Chade – Khalil – Eu sou combatente na fileira da frente



É naquela vastidão elevada entre imensos cordões de montanhas, transformadas em áreas desérticas por toda a região norte do Chade nas fronteiras com a Líbia. Partindo-se na direcional do centro do país, surge na prontidão geográfica uma mega área de savanas que se aprofundam até o magistral Lago Chade. É nesta colossal que advém às múltiplas misturas étnicas e culturais concentradas nos beirais daquela extensão de água. Desde os primórdios do século XIX, o território do Chade foi dividido em vários sulfanatos africanos aos determinados objetivos ingleses e franceses na expansão do colonialismo, marca registrada naqueles lençóis humanos. Na baliza dos acontecimentos, as guerras, invasões, explorações, dominações, doenças, assassinatos, perseguições, rebeliões, são um dos constantes atos na existência cotidiana de um povo pobre que se renovam dentro do país africano sem contar com as esperanças dos grandes organismos estatais.

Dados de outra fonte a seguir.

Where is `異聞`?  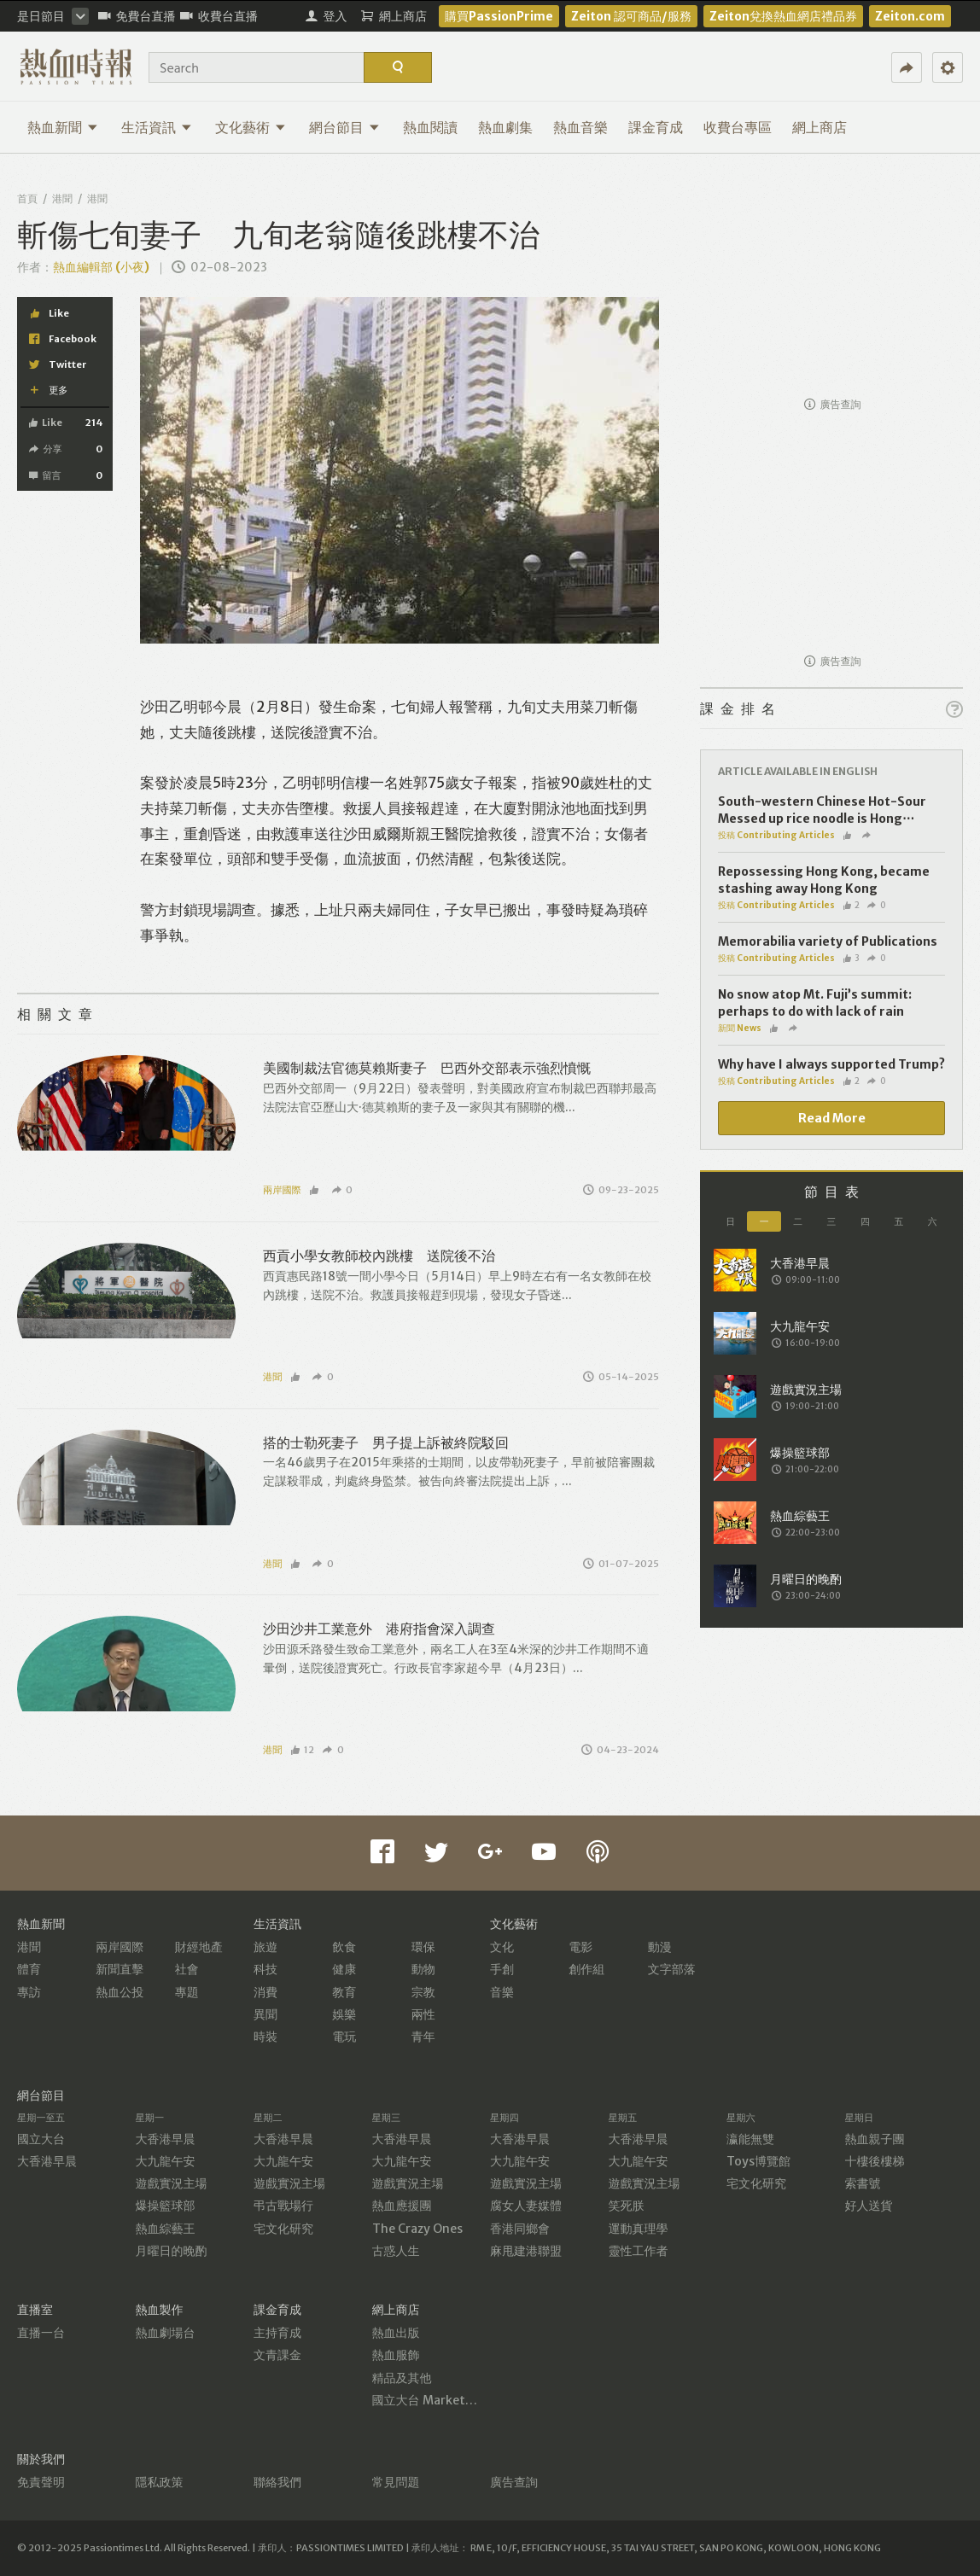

E neste contraste, não se arrima as distâncias dos países vizinhos que comungam na provocação constante do caos com as invasões e preparações de atos de confrontos armados, resultando numa carnificina sem fim. Contudo, apesar de que na capital a segurança é mais apropriada, e os rebeldes chadianos se alojam no Sudão, Líbia e Nigéria para atacar a zona norte e leste do país.

Embora não possuir qualquer segurança e estabilidade marcada em sua constituição, a cultura no meio das guerras e conflitos bélicos não conservou o memorial do passado e suas manifestações culturais, sobressaindo apenas os artesanatos locais, mesmo se localizando a capital N`djamena no sul do Lago Chade, a guerra civil demarcou por longos anos os mais destroçados rumos de uma nação. Sobressaindo entre o medo e a coragem muitos monumentos e lugares para visitação como o Museu Nacional, Praça da Libertação, Palácio do Povo, Centro Cultural Francês, Hipódromo e o Mercado de Artesanato. Nas ruas e avenidas da capital é bastante ativa e barulhenta, vendo as chadianas passarem com seus traços coloridos e algumas tatuagens remarcam os traços. Sem realçar a categórica cidade Sarh que por diversas vezes foi invadida pelos árabes na perseguição e capturas de escravos, ali, é a capital da região das plantações de algodão, onde se desenvolve no ritmo ainda arcaico.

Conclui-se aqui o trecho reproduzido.